Boyun fıtığı, günümüzde özellikle ofis çalışanları arasında giderek yaygınlaşan bir sağlık sorunu haline geldi. Memorial Antalya Hastanesi Beyin, Sinir, Omurga ve Omurilik Cerrahisi Bölümü’nden Prof. Dr. Mahmut Akyüz, bu sinsi rahatsızlığa karşı dikkatli olunması gerektiğini vurguluyor. Prof. Dr. Akyüz, boyun fıtığının belirtileri, nedenleri ve modern tedavi yöntemleri hakkında önemli açıklamalarda bulundu.
Boyun Fıtığının Alarm Veren İşaretleri
Prof. Dr. Mahmut Akyüz, boyun fıtığının en belirgin belirtisinin koldan vuran uyuşma olduğunu ifade ediyor. Ense ağrısı, boyun hareketlerinde kısıtlılık ve yürüme sırasında denge sorunları da boyun fıtığının diğer önemli işaretleri arasında yer alıyor. Ayrıca, kaslarda ve ellerde güç kaybı yaşanması da hastalığın ilerlediğinin sinyali olabilir. Bu belirtiler, günlük yaşamı olumsuz etkileyerek yaşam kalitesini düşürebilir.

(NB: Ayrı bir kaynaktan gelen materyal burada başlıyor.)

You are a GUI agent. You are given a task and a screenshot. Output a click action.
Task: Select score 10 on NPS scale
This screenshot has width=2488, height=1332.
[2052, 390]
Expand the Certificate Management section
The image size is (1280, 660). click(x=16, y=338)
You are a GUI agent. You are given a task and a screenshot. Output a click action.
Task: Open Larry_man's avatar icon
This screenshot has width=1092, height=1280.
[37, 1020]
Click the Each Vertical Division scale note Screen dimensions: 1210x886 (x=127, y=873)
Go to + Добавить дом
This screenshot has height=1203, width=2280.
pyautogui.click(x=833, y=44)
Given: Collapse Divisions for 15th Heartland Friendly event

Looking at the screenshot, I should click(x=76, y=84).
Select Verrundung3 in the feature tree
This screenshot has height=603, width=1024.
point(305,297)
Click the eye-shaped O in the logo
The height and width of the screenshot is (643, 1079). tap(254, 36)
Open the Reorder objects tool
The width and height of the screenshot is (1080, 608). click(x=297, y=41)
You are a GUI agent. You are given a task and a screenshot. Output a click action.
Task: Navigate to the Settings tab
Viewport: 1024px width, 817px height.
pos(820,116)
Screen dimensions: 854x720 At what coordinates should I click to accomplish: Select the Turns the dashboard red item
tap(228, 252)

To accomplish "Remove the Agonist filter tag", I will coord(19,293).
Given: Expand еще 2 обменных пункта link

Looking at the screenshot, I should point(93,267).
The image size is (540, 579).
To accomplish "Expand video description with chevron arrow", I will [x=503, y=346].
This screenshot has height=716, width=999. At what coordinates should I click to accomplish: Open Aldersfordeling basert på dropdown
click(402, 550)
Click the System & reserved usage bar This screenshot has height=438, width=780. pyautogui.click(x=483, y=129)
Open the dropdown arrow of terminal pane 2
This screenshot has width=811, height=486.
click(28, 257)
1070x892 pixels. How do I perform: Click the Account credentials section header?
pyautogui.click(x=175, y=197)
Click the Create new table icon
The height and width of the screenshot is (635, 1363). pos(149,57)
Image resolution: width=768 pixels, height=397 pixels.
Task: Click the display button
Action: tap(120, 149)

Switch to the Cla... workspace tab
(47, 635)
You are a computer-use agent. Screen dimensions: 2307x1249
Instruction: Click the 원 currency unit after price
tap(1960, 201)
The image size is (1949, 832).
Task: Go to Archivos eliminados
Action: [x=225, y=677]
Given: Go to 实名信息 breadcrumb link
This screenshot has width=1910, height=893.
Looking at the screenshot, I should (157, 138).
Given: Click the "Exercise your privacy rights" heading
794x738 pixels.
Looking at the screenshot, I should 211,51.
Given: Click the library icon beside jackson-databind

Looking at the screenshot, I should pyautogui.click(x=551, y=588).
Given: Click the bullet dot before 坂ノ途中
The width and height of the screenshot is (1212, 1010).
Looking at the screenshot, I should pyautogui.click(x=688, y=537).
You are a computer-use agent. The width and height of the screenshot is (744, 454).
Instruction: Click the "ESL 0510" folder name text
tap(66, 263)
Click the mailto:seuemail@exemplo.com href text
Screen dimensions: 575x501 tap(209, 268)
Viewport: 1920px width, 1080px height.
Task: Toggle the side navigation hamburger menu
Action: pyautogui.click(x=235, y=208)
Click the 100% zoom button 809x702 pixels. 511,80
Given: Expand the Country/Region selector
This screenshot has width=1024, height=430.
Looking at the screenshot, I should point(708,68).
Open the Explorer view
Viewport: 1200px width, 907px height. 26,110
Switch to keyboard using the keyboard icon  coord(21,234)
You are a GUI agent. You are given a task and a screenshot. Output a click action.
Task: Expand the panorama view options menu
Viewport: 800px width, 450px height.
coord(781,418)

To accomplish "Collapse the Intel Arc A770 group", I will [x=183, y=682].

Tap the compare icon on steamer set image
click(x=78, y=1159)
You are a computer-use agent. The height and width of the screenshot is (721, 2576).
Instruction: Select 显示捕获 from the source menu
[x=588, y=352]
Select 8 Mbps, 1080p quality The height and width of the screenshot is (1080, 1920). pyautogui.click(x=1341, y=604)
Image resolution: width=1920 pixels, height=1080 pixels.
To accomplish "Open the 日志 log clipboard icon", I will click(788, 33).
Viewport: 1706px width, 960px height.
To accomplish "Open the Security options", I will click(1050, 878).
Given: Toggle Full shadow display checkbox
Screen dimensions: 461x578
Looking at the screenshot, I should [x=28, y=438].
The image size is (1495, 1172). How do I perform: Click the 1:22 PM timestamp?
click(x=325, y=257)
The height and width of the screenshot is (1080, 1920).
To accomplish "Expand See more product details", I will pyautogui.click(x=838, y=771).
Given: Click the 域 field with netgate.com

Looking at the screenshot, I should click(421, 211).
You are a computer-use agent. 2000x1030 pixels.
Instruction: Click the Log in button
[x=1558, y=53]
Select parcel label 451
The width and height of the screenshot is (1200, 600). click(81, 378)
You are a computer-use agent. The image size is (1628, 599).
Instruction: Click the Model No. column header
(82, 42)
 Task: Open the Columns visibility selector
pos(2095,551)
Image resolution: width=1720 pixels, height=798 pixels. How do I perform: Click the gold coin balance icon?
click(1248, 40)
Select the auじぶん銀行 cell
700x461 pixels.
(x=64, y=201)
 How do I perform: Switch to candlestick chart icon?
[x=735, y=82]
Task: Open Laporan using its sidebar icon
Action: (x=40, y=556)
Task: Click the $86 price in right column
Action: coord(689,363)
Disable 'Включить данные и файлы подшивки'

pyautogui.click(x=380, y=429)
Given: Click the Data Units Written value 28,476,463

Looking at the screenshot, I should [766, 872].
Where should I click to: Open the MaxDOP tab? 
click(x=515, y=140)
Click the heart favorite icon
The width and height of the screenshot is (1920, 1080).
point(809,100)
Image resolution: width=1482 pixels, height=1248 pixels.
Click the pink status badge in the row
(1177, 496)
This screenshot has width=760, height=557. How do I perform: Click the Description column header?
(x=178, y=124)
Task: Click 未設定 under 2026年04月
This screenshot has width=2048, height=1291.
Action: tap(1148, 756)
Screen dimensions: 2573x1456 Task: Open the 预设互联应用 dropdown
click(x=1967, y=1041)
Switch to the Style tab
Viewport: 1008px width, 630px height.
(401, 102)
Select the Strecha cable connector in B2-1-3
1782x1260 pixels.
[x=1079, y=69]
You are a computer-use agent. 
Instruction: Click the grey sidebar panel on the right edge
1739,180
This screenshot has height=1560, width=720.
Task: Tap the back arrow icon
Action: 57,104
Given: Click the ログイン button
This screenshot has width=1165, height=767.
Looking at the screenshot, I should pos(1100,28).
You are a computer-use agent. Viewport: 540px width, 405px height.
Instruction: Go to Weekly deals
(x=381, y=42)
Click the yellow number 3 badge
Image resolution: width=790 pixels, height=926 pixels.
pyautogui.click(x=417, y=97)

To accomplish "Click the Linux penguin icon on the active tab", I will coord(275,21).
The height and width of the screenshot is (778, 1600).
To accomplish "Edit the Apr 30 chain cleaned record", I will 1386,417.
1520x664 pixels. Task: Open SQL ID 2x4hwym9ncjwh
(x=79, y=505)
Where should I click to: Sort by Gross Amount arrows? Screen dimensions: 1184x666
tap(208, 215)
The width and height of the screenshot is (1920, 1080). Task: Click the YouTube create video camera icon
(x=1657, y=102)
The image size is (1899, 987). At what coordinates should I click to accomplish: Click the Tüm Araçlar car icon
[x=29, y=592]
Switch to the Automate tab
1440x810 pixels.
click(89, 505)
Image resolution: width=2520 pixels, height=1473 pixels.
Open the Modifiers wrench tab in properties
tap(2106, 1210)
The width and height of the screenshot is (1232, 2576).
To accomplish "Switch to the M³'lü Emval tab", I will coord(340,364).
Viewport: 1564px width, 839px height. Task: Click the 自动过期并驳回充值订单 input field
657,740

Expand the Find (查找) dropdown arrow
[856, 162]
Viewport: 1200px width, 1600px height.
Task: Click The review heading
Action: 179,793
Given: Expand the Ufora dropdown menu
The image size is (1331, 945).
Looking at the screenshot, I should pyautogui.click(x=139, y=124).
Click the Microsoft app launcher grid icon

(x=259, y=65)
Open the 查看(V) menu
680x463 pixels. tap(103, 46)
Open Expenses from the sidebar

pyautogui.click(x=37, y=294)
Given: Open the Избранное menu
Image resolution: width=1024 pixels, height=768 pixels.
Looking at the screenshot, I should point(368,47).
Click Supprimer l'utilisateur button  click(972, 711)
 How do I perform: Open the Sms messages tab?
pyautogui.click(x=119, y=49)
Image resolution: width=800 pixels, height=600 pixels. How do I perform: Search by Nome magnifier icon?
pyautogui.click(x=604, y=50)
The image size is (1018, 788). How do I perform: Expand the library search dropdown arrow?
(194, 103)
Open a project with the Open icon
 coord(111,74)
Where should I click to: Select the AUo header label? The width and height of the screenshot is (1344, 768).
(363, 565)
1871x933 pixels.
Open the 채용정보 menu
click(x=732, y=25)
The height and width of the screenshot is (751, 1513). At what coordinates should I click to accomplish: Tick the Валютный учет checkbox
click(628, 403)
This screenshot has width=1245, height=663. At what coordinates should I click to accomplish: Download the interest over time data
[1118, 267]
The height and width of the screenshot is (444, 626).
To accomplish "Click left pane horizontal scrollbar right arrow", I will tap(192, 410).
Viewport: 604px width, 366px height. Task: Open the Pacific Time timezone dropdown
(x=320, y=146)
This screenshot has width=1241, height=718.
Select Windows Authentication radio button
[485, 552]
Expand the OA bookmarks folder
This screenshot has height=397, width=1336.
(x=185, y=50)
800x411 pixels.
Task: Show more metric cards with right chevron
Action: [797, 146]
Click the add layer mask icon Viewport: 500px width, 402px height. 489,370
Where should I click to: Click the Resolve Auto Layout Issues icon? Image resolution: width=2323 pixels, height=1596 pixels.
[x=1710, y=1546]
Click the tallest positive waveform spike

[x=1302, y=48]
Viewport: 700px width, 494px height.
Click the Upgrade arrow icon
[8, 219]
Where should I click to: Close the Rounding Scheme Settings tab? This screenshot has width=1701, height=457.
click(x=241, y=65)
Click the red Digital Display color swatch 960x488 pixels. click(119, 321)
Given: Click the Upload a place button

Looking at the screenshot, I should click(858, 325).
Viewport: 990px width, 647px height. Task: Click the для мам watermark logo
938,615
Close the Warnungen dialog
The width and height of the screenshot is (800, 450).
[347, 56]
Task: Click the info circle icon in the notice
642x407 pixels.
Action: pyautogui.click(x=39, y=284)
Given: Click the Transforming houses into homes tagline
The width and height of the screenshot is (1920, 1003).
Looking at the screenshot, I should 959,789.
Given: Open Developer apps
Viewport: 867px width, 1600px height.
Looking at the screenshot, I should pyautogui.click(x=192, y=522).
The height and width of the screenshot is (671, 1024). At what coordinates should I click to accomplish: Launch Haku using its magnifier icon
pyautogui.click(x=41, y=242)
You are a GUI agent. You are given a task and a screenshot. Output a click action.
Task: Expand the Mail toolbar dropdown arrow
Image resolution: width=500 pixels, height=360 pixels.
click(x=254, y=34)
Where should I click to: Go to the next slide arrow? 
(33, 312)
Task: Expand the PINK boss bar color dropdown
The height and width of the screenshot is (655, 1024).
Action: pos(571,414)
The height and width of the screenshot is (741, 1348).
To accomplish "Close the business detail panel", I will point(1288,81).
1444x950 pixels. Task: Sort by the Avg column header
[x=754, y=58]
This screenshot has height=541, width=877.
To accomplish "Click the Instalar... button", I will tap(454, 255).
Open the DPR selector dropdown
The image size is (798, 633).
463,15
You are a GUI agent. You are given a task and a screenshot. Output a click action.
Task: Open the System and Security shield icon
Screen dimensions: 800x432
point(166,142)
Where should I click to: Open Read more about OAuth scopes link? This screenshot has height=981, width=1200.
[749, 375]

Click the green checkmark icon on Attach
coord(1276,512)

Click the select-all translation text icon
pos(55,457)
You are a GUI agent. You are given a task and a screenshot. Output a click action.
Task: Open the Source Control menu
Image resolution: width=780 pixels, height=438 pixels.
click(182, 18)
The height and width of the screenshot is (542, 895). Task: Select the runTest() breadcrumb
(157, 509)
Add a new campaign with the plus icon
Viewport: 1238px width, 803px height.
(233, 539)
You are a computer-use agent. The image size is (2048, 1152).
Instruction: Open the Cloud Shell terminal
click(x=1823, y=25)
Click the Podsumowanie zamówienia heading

Boyun Fıtığı Nedenleri ve Risk Grupları
Boyun fıtığına yol açan temel nedenler arasında duruş bozuklukları ve travmalar yer alıyor. Trafik kazaları gibi ani darbeler boyun fıtığına zemin hazırlayabilirken, uzun süreli yanlış duruş pozisyonları da önemli bir risk faktörü oluşturuyor. Prof. Dr. Akyüz, özellikle 30-40 yaş aralığındaki ve sabit pozisyonda çalışmak zorunda olan ofis çalışanlarının boyun fıtığı riski altında olduğunu belirtiyor. Masa başında uzun saatler geçirenler, bu konuda daha dikkatli olmalı.
Hissizlik ve Kuvvet Kaybında Uzmana Başvurun
Prof. Dr. Akyüz, el ve kollarda his kaybı yaşanması durumunda vakit kaybetmeden bir uzmana başvurulması gerektiğinin altını çiziyor. Boyun ağrılarının yüzde 70’inin kas spazmlarından kaynaklandığını ancak uzun vadede fıtık, kireçlenme ve omurga kanalı daralmasına yol açabileceğini vurguluyor. İlerleyen boyun fıtığı, kol ve ellerde kuvvet kaybı, uyuşukluk ve yürüme zorluğuna neden olabilir. Omurilik sıkışması durumunda ise ayaklarda karıncalanma, idrar ve büyük abdest kaçırma gibi ciddi sorunlar ortaya çıkabilir.
Modern Tedavi Yöntemleri ve Cerrahi Çözümler
Boyun fıtığı tedavisinde öncelikle fizik tedavi, ilaç tedavisi ve yaşam tarzı değişiklikleri gibi yöntemlere başvuruluyor. Prof. Dr. Akyüz, hastaların yaklaşık yüzde 85’inin bu yöntemlerle iyileşebildiğini belirtiyor. Ancak, bu tedavilerin yetersiz kaldığı durumlarda cerrahi müdahale gerekebiliyor. Günümüzde uygulanan modern cerrahi teknikler sayesinde hastalar kısa sürede sağlığına kavuşabiliyor. Ameliyat sonrası 15 gün içinde normal yaşama dönmek mümkün. Ayrıca, yapay boyun diski uygulaması da uygun hastalarda hareket kabiliyetini koruma açısından önemli bir alternatif sunuyor.